Ci prova, Rosario Altieri, che avrebbe dovuto chiamarsi Jonathan, ma porta il nome del nonno portiere e vincitore di una coppa di bronzo in un torneo provinciale. Ci prova, il quindicenne Rosario, a non scantarsi per le cose che vede sotto i palazzoni del suo quartiere: i combattimenti di cani che si concludono con il lancio dei resti dello sconfitto lungo Largo Buozzi, la via piena di buchi dove, tra immondizia e carcasse di motorini, i moribondi vengono finiti a sassate dai picciutteddi; i pugni armati di chiavi tra le nocche, sferrati sugli occhi per costringere Rosario a cedere il posto da titolare nella Virtus Brancaccio; le minacce e le imboscate per punire l’anomalia di un carattere diverso in un luogo in cui omologazione fa rima con violenza. Ci prova Rosario Altieri a non scantarsi mai, di niente e di nessuno, come i personaggi della mitologia greca che ama studiare. Ci prova, il talentuoso portiere, quando tiene testa a Totò e Gaetano, due mafiosetti che gravitano intorno alla squadra di calcio amatoriale per la quale milita.
Le minacce più grandi non vengono però dalle strade del celebre rione. Come spesso accade si nascondono tra le mura amiche. Dentro il sudicio casermone di edilizia popolare che ospita l’appartamento di famiglia, il padre di Rosario, un uomo cinico e sprezzante, non punciuto ma mascariato, tiranneggia la moglie. Roberto e Maria, i nomi dei due personaggi, sono il buio e la luce nella vita dell’adolescente. Lui nel negozio di integratori dove vende sostanze dopanti, lei nella remissiva abnegazione verso le cose di casa; lui con i contatti nel sottobosco corrotto della piccola amministrazione pubblica, lei con il sogno, infranto dalla volontà predatoria del consorte, di aprire un atelier di cucito; lei nell’amore cieco verso l’uomo che ha sposato, lui nel tradimento subdolo e continuato.
La dedizione assoluta verso la madre e l’odio nei confronti del padre, costituiscono l’elemento costante del naufragare omerico di Rosario tra le strade di Brancaccio, così come della sua reazione alla discrasia familiare.

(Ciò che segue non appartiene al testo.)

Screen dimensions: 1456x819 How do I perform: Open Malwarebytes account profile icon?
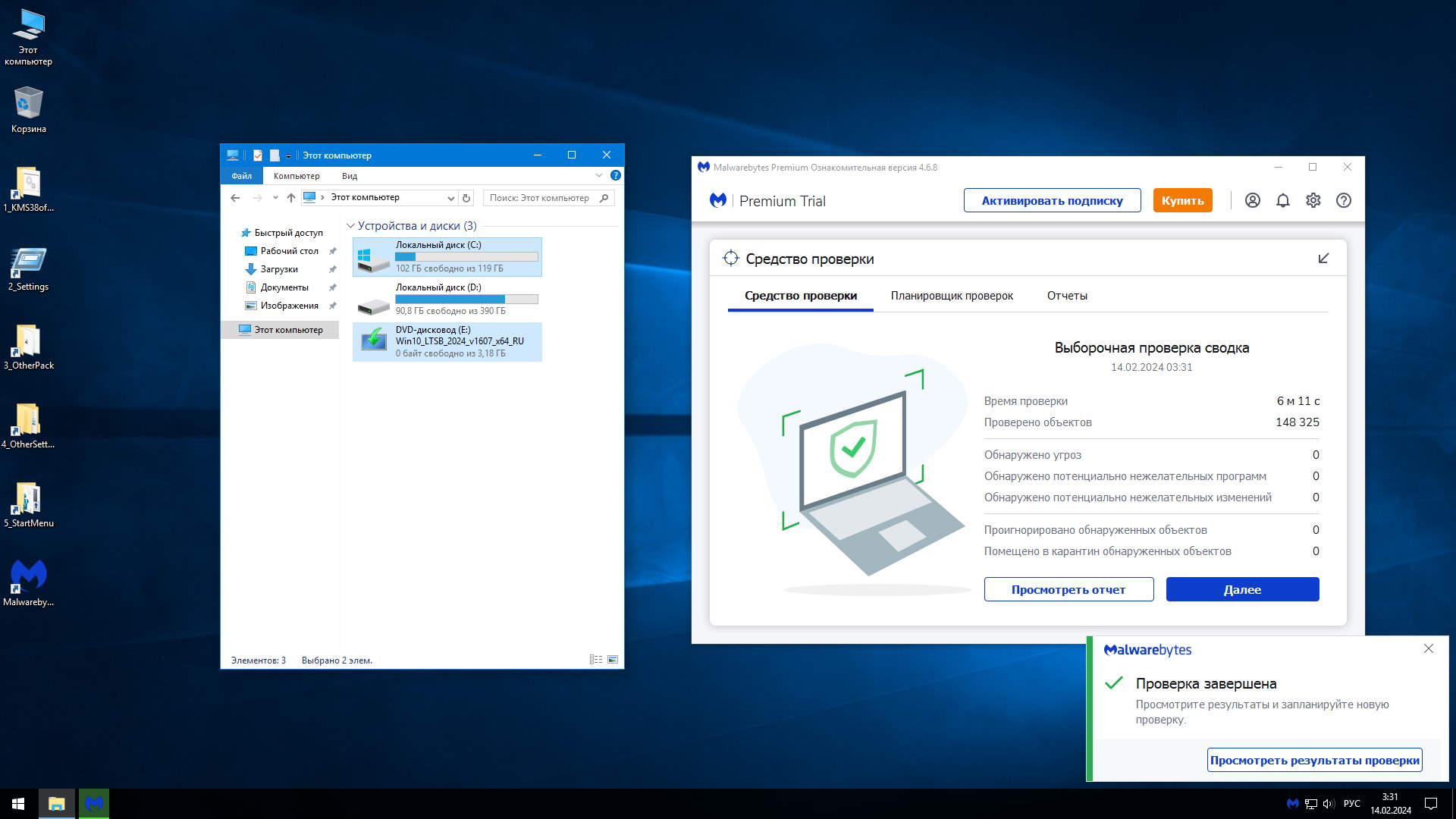[1252, 200]
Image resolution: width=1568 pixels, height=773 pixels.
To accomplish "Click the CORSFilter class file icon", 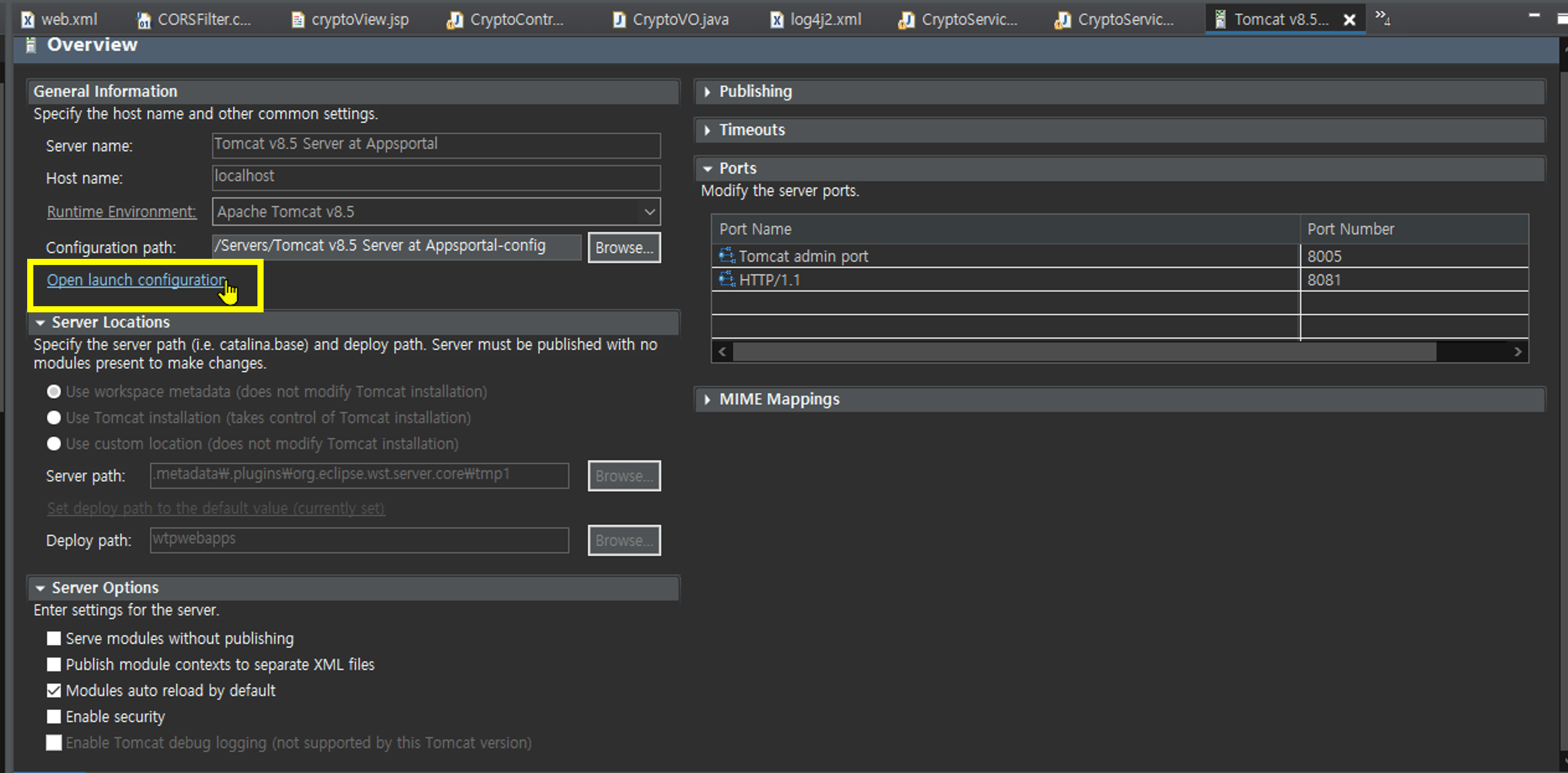I will click(144, 20).
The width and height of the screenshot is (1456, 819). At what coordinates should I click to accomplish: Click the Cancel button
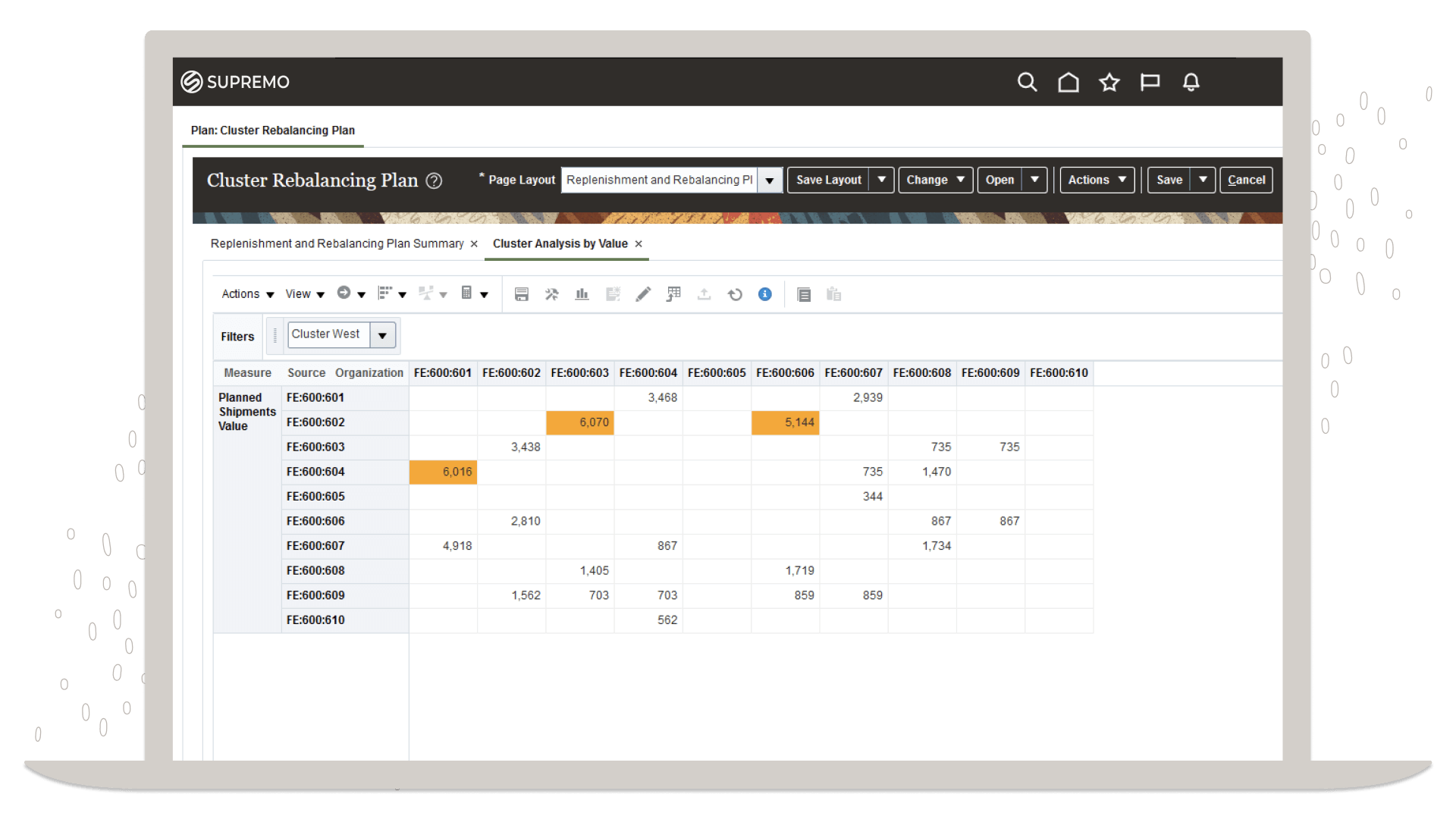(1246, 180)
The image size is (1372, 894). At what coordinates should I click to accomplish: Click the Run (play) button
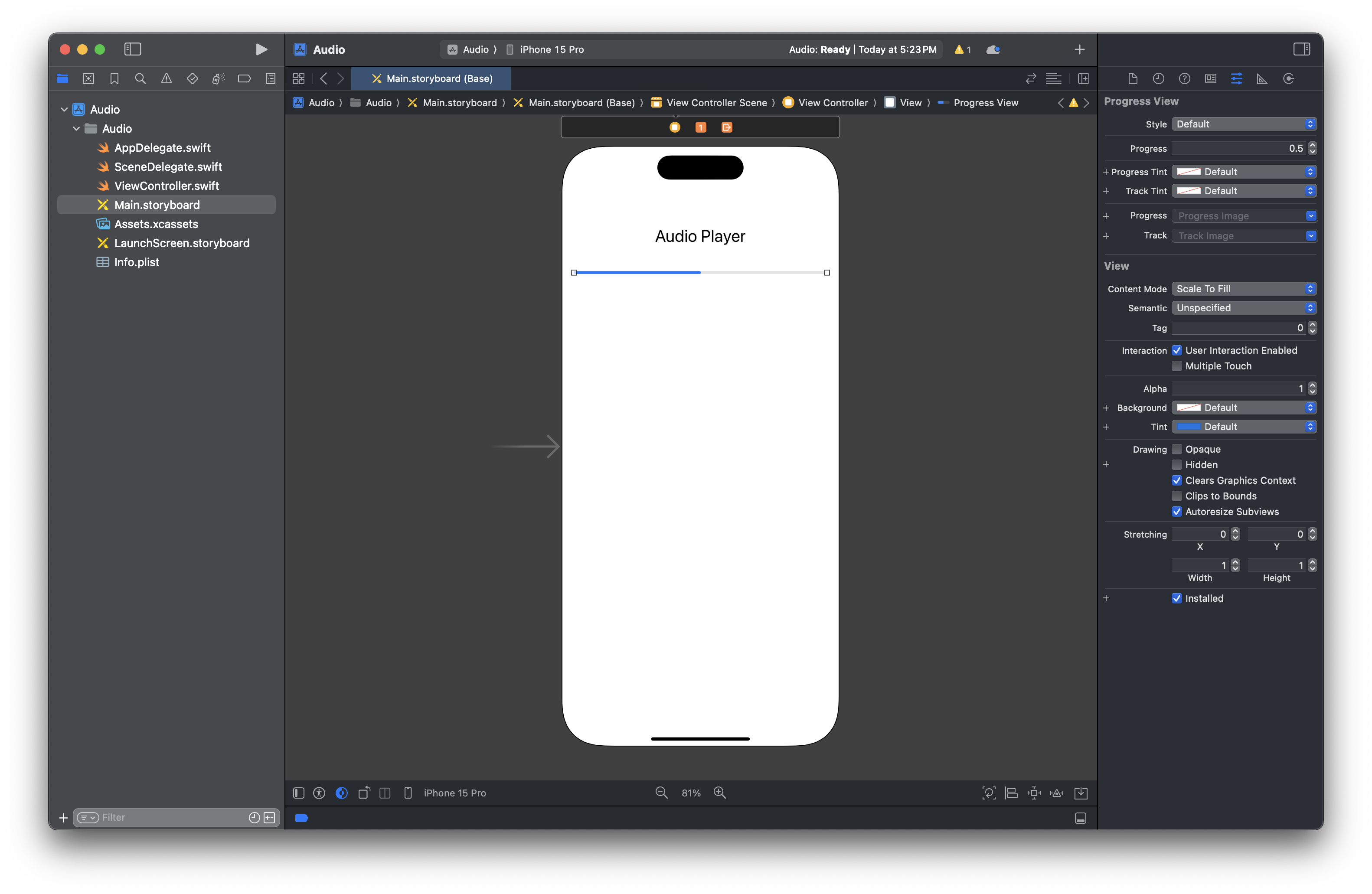click(261, 49)
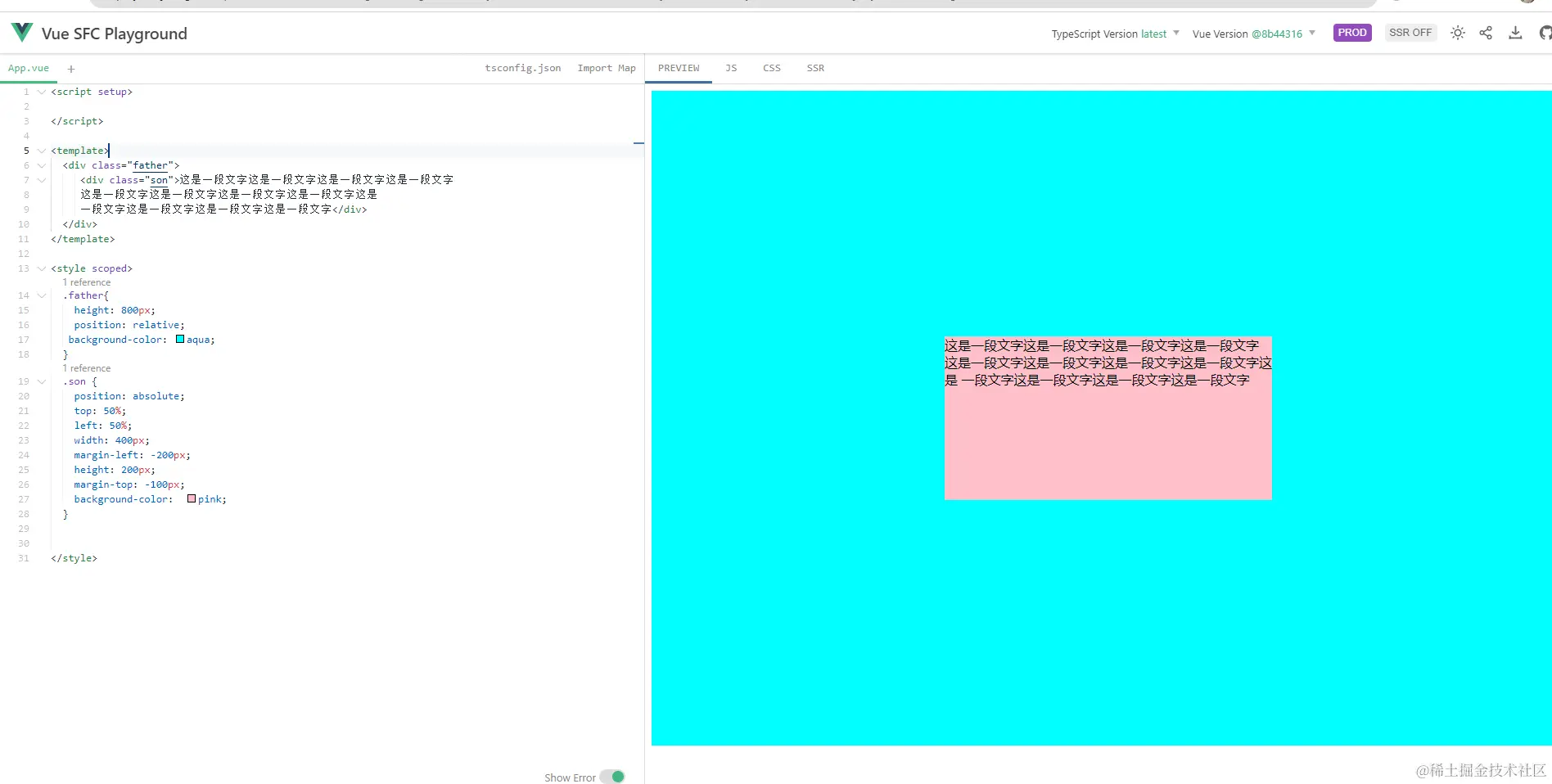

Una ribellione feroce appena mitigata dalla comparsa di Anna, giovane sedicenne forte e disadattata quanto lui. La poesia con cui Levantino racconta il rapporto tra i due ragazzi distingue alcune delle pagine più belle e meritevoli del romanzo. Una scrittura altrettanto lirica, cruda e viscerale allo stesso tempo, riemerge nella descrizione del grigiore di Brancaccio, una sorta di non luogo alla deriva, dove il male è quotidianità e la lotta per l’elevazione può essere mortale. La conclusione di questo grande lavoro d’esordio colpisce duro, con una dose massiccia di quell’ironia malvagia che solo la vita reale sa riservare senza pietà alcuna. Da sempre, fin dai tempi degli eroi della mitologia tanto cari a Rosario.